§ **Given data**
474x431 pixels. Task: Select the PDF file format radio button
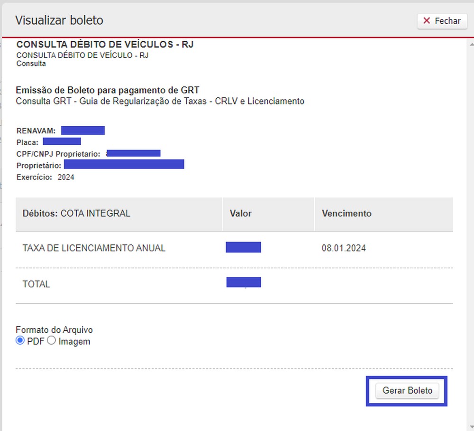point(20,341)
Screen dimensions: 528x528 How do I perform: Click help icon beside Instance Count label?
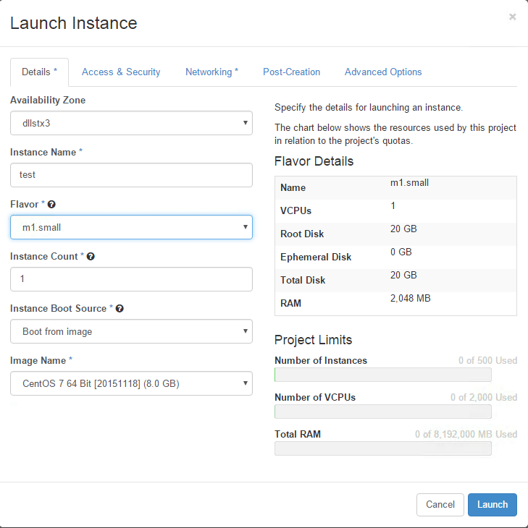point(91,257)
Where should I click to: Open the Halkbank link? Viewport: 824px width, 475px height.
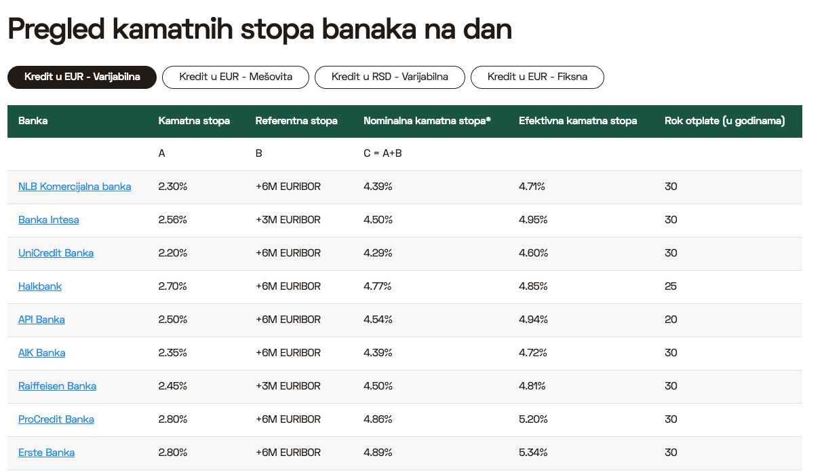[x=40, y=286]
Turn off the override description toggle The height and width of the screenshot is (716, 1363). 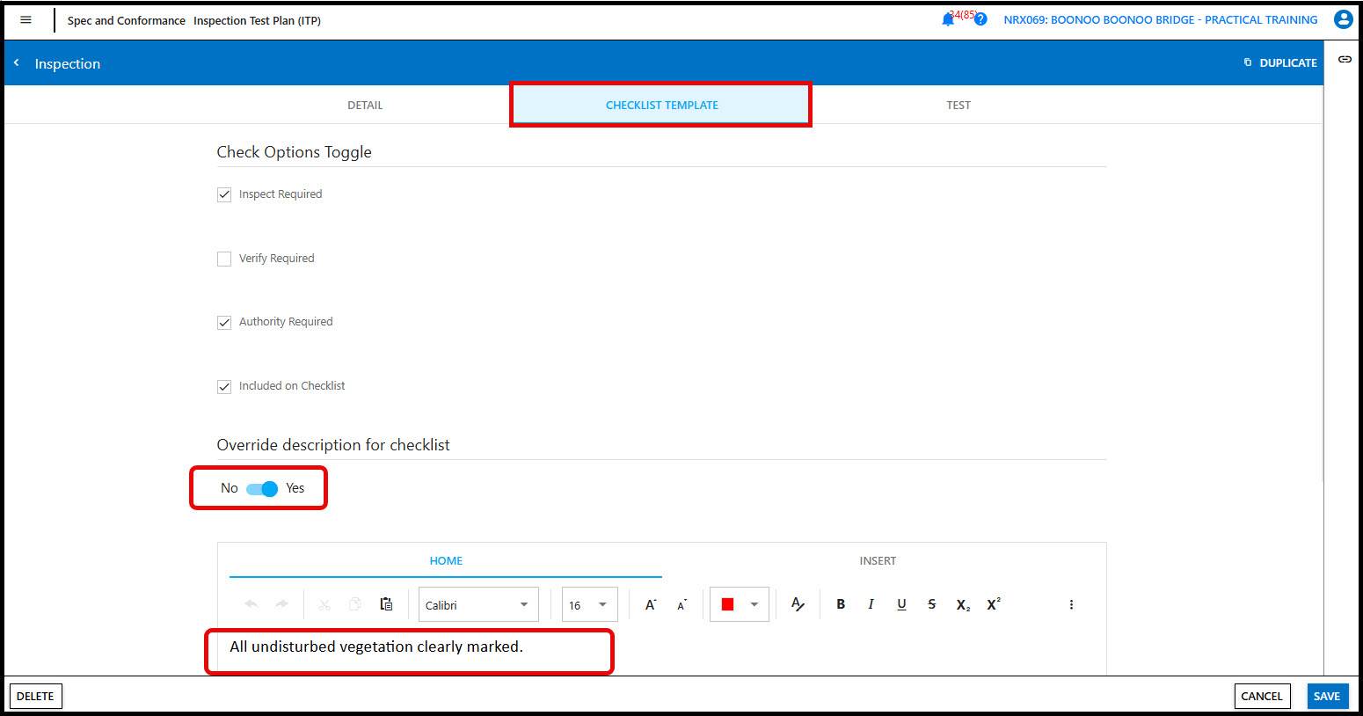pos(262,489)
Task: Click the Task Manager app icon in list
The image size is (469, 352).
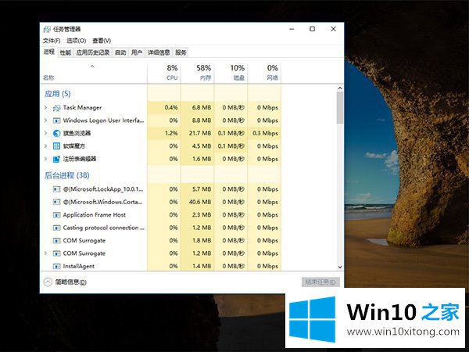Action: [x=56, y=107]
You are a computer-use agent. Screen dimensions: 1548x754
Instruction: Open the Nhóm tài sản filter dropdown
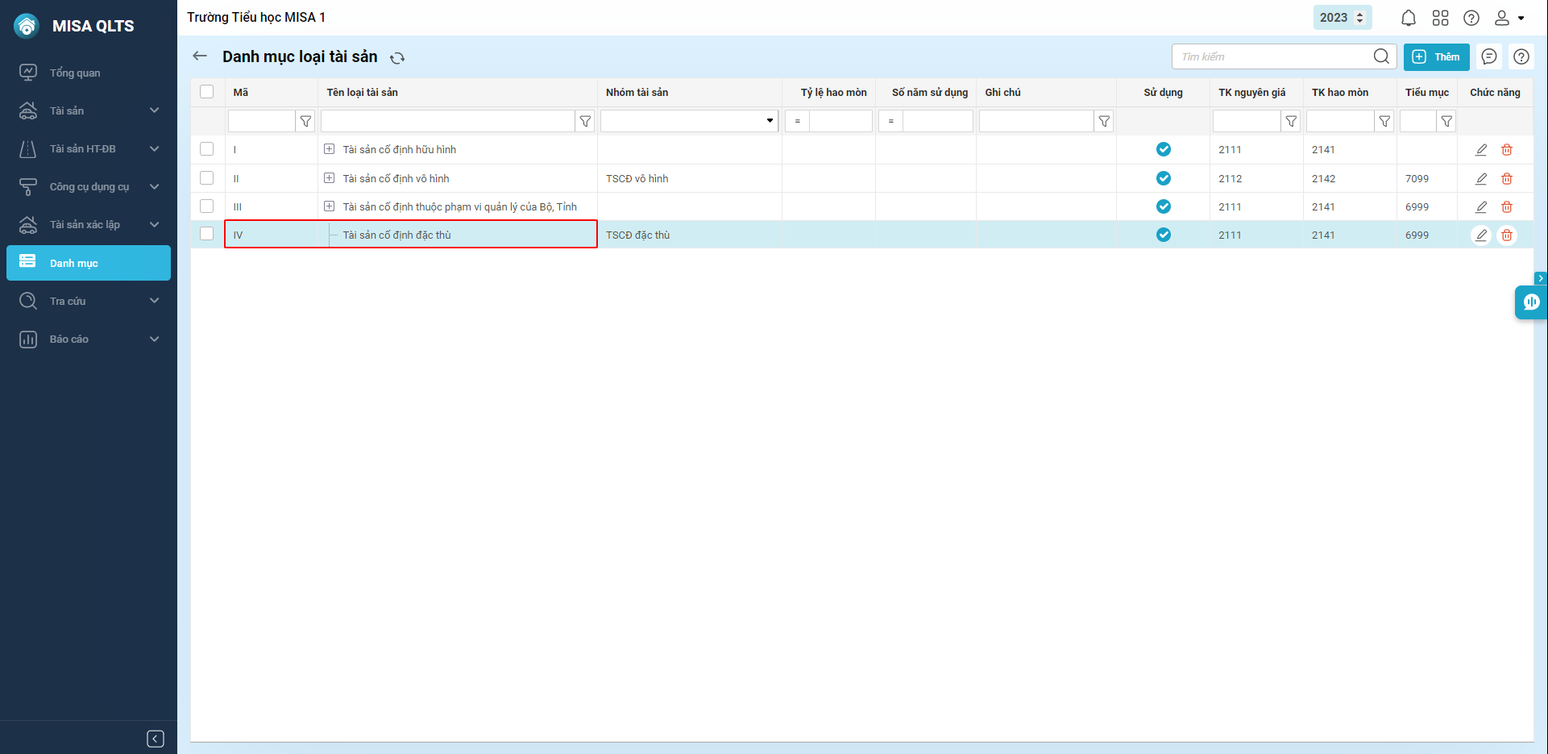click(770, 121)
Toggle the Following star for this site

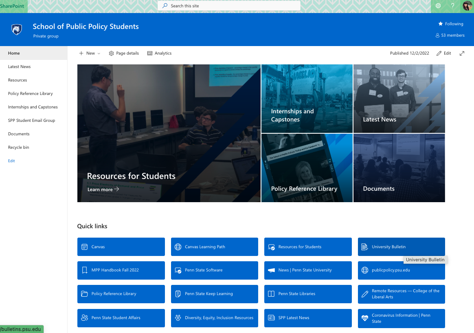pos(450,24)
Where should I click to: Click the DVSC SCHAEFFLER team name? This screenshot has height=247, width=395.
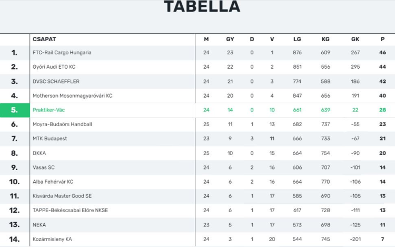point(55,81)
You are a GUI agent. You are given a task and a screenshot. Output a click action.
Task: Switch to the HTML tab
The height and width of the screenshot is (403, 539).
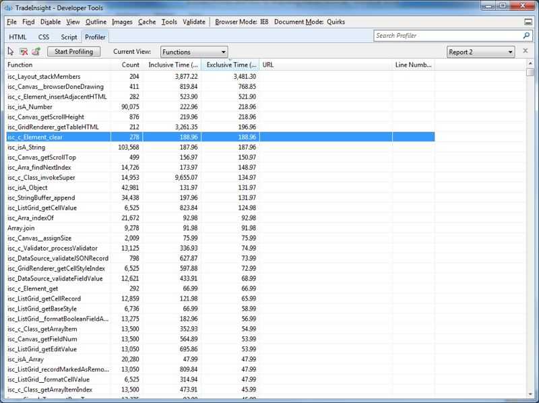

§ **Problem to solve**
A clean copy is needed of the lines in the listing above from the one with "Instruction: Open the" through the one with "You are a GUI", exact in every word and free of pictures.

§ **Answer to this task**
Instruction: Open the Nhóm tài sản filter dropdown
click(770, 121)
Toggle the Following star for this site

pos(450,24)
Where should I click to: Click the DVSC SCHAEFFLER team name? This screenshot has height=247, width=395.
point(55,81)
You are a GUI agent. You are given a task and a screenshot. Output a click action.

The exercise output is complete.